TASK OBJECTIVE: Return all the entries word for word.

········

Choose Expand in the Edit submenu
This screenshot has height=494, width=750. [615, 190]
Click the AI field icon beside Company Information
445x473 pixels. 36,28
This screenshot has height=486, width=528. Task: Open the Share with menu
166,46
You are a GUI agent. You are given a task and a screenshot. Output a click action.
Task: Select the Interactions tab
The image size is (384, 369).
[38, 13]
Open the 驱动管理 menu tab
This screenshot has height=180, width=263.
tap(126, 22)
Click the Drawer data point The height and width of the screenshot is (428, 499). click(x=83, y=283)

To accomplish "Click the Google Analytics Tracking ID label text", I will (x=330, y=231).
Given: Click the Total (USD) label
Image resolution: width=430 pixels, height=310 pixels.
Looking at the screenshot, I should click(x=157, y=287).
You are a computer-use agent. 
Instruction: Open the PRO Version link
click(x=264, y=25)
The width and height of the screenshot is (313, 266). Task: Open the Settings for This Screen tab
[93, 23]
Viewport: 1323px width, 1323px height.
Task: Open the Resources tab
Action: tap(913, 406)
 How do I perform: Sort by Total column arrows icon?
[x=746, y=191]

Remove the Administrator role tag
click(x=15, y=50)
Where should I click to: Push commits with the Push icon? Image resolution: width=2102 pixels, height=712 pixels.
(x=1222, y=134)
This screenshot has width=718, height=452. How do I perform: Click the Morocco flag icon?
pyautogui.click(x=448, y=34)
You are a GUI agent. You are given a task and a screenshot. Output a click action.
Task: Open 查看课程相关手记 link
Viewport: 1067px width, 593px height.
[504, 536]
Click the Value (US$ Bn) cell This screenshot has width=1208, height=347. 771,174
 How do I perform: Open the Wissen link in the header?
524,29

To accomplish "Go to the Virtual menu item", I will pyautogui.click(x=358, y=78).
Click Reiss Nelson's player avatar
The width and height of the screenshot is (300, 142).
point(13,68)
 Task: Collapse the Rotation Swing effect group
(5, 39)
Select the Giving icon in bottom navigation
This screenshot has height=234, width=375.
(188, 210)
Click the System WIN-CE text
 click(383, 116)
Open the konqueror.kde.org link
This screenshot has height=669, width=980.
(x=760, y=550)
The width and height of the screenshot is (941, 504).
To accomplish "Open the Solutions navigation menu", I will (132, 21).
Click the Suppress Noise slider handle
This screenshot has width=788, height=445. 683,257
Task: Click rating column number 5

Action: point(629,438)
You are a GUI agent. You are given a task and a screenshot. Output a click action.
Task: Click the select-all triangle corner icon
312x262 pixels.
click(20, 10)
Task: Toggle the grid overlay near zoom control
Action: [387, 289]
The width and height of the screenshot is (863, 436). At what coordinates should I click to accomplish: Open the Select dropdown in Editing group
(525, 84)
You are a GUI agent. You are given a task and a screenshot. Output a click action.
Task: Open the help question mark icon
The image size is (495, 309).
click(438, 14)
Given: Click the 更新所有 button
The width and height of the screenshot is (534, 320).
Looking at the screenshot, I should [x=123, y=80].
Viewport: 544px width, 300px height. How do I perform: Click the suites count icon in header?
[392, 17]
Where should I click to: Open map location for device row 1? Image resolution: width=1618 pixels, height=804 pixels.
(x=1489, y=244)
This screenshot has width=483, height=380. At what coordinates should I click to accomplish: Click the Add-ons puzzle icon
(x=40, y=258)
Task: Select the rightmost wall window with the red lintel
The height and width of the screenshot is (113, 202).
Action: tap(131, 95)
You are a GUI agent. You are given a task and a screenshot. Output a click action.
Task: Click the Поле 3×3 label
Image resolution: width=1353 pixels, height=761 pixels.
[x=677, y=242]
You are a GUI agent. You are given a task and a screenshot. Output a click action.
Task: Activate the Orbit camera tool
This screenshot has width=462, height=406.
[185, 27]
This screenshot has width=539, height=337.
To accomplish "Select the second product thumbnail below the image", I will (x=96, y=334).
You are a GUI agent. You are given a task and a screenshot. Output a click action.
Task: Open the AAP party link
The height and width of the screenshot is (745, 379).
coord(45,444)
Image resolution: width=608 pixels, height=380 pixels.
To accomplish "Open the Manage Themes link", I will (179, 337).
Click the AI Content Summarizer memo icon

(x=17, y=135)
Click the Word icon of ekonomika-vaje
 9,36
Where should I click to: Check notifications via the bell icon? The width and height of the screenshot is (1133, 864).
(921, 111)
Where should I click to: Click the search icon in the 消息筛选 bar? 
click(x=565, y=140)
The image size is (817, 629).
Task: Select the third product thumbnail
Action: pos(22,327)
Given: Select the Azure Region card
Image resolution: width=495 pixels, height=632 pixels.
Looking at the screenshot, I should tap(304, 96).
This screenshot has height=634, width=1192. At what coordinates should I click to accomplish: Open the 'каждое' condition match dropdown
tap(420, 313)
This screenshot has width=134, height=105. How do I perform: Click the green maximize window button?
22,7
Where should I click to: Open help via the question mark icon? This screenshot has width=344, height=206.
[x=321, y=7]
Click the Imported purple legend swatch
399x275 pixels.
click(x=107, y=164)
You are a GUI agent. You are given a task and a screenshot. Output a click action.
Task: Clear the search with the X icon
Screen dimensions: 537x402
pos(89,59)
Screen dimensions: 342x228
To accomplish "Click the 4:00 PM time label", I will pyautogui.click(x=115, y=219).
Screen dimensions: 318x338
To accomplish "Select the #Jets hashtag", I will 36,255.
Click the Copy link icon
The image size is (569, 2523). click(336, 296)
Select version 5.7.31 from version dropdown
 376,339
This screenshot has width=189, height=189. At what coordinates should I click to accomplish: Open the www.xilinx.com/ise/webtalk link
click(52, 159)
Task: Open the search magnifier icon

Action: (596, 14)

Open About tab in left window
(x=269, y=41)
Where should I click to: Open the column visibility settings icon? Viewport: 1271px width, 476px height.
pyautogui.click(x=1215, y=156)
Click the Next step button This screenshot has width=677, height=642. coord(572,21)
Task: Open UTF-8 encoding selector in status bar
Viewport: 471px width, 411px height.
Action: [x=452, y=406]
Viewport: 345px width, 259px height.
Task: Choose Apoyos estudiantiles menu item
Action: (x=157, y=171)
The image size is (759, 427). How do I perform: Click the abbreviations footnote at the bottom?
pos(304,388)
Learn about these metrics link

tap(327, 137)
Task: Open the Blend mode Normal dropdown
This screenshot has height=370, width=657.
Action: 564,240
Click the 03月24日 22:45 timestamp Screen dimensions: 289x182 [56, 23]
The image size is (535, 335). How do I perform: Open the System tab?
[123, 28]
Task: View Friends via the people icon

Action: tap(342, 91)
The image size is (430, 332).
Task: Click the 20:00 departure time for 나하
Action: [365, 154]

········

REPLY TO THE EXERCISE:
Choose Expand in the Edit submenu
This screenshot has height=494, width=750. [615, 190]
Click the AI field icon beside Company Information
445x473 pixels. 36,28
This screenshot has height=486, width=528. Task: Open the Share with menu
166,46
You are a GUI agent. You are given a task and a screenshot. Output a click action.
Task: Select the Interactions tab
The image size is (384, 369).
[38, 13]
Open the 驱动管理 menu tab
This screenshot has height=180, width=263.
tap(126, 22)
Click the Drawer data point The height and width of the screenshot is (428, 499). click(x=83, y=283)

To accomplish "Click the Google Analytics Tracking ID label text", I will (x=330, y=231).
Given: Click the Total (USD) label
Image resolution: width=430 pixels, height=310 pixels.
Looking at the screenshot, I should click(x=157, y=287).
You are a computer-use agent. 
Instruction: Open the PRO Version link
click(x=264, y=25)
The width and height of the screenshot is (313, 266). Task: Open the Settings for This Screen tab
[93, 23]
Viewport: 1323px width, 1323px height.
Task: Open the Resources tab
Action: tap(913, 406)
 How do I perform: Sort by Total column arrows icon?
[x=746, y=191]

Remove the Administrator role tag
click(x=15, y=50)
Where should I click to: Push commits with the Push icon? Image resolution: width=2102 pixels, height=712 pixels.
(x=1222, y=134)
This screenshot has width=718, height=452. How do I perform: Click the Morocco flag icon?
pyautogui.click(x=448, y=34)
You are a GUI agent. You are given a task and a screenshot. Output a click action.
Task: Open 查看课程相关手记 link
Viewport: 1067px width, 593px height.
[504, 536]
Click the Value (US$ Bn) cell This screenshot has width=1208, height=347. 771,174
 How do I perform: Open the Wissen link in the header?
524,29

To accomplish "Go to the Virtual menu item", I will pyautogui.click(x=358, y=78).
Click Reiss Nelson's player avatar
The width and height of the screenshot is (300, 142).
point(13,68)
 Task: Collapse the Rotation Swing effect group
(5, 39)
Select the Giving icon in bottom navigation
This screenshot has height=234, width=375.
(188, 210)
Click the System WIN-CE text
 click(383, 116)
Open the konqueror.kde.org link
This screenshot has height=669, width=980.
(x=760, y=550)
The width and height of the screenshot is (941, 504).
To accomplish "Open the Solutions navigation menu", I will (132, 21).
Click the Suppress Noise slider handle
This screenshot has width=788, height=445. 683,257
Task: Click rating column number 5

Action: point(629,438)
You are a GUI agent. You are given a task and a screenshot. Output a click action.
Task: Click the select-all triangle corner icon
312x262 pixels.
click(20, 10)
Task: Toggle the grid overlay near zoom control
Action: [387, 289]
The width and height of the screenshot is (863, 436). At what coordinates should I click to accomplish: Open the Select dropdown in Editing group
(525, 84)
You are a GUI agent. You are given a task and a screenshot. Output a click action.
Task: Open the help question mark icon
The image size is (495, 309).
click(438, 14)
Given: Click the 更新所有 button
The width and height of the screenshot is (534, 320).
Looking at the screenshot, I should [x=123, y=80].
Viewport: 544px width, 300px height. How do I perform: Click the suites count icon in header?
[392, 17]
Where should I click to: Open map location for device row 1? Image resolution: width=1618 pixels, height=804 pixels.
(x=1489, y=244)
This screenshot has width=483, height=380. At what coordinates should I click to accomplish: Click the Add-ons puzzle icon
(x=40, y=258)
Task: Select the rightmost wall window with the red lintel
The height and width of the screenshot is (113, 202).
Action: tap(131, 95)
You are a GUI agent. You are given a task and a screenshot. Output a click action.
Task: Click the Поле 3×3 label
Image resolution: width=1353 pixels, height=761 pixels.
[x=677, y=242]
You are a GUI agent. You are given a task and a screenshot. Output a click action.
Task: Activate the Orbit camera tool
This screenshot has width=462, height=406.
[185, 27]
This screenshot has width=539, height=337.
To accomplish "Select the second product thumbnail below the image", I will (x=96, y=334).
You are a GUI agent. You are given a task and a screenshot. Output a click action.
Task: Open the AAP party link
The height and width of the screenshot is (745, 379).
coord(45,444)
Image resolution: width=608 pixels, height=380 pixels.
To accomplish "Open the Manage Themes link", I will (179, 337).
Click the AI Content Summarizer memo icon

(x=17, y=135)
Click the Word icon of ekonomika-vaje
 9,36
Where should I click to: Check notifications via the bell icon? The width and height of the screenshot is (1133, 864).
(921, 111)
Where should I click to: Click the search icon in the 消息筛选 bar? 
click(x=565, y=140)
The image size is (817, 629).
Task: Select the third product thumbnail
Action: pos(22,327)
Given: Select the Azure Region card
Image resolution: width=495 pixels, height=632 pixels.
Looking at the screenshot, I should tap(304, 96).
This screenshot has height=634, width=1192. At what coordinates should I click to accomplish: Open the 'каждое' condition match dropdown
tap(420, 313)
This screenshot has width=134, height=105. How do I perform: Click the green maximize window button?
22,7
Where should I click to: Open help via the question mark icon? This screenshot has width=344, height=206.
[x=321, y=7]
Click the Imported purple legend swatch
399x275 pixels.
click(x=107, y=164)
You are a GUI agent. You are given a task and a screenshot. Output a click action.
Task: Clear the search with the X icon
Screen dimensions: 537x402
pos(89,59)
Screen dimensions: 342x228
To accomplish "Click the 4:00 PM time label", I will pyautogui.click(x=115, y=219).
Screen dimensions: 318x338
To accomplish "Select the #Jets hashtag", I will 36,255.
Click the Copy link icon
The image size is (569, 2523). click(336, 296)
Select version 5.7.31 from version dropdown
 376,339
This screenshot has width=189, height=189. At what coordinates should I click to accomplish: Open the www.xilinx.com/ise/webtalk link
click(52, 159)
Task: Open the search magnifier icon

Action: (596, 14)

Open About tab in left window
(x=269, y=41)
Where should I click to: Open the column visibility settings icon? Viewport: 1271px width, 476px height.
pyautogui.click(x=1215, y=156)
Click the Next step button This screenshot has width=677, height=642. coord(572,21)
Task: Open UTF-8 encoding selector in status bar
Viewport: 471px width, 411px height.
Action: [x=452, y=406]
Viewport: 345px width, 259px height.
Task: Choose Apoyos estudiantiles menu item
Action: (x=157, y=171)
The image size is (759, 427). How do I perform: Click the abbreviations footnote at the bottom?
pos(304,388)
Learn about these metrics link

tap(327, 137)
Task: Open the Blend mode Normal dropdown
This screenshot has height=370, width=657.
Action: 564,240
Click the 03月24日 22:45 timestamp Screen dimensions: 289x182 [56, 23]
The image size is (535, 335). How do I perform: Open the System tab?
[123, 28]
Task: View Friends via the people icon

Action: tap(342, 91)
The image size is (430, 332).
Task: Click the 20:00 departure time for 나하
Action: [365, 154]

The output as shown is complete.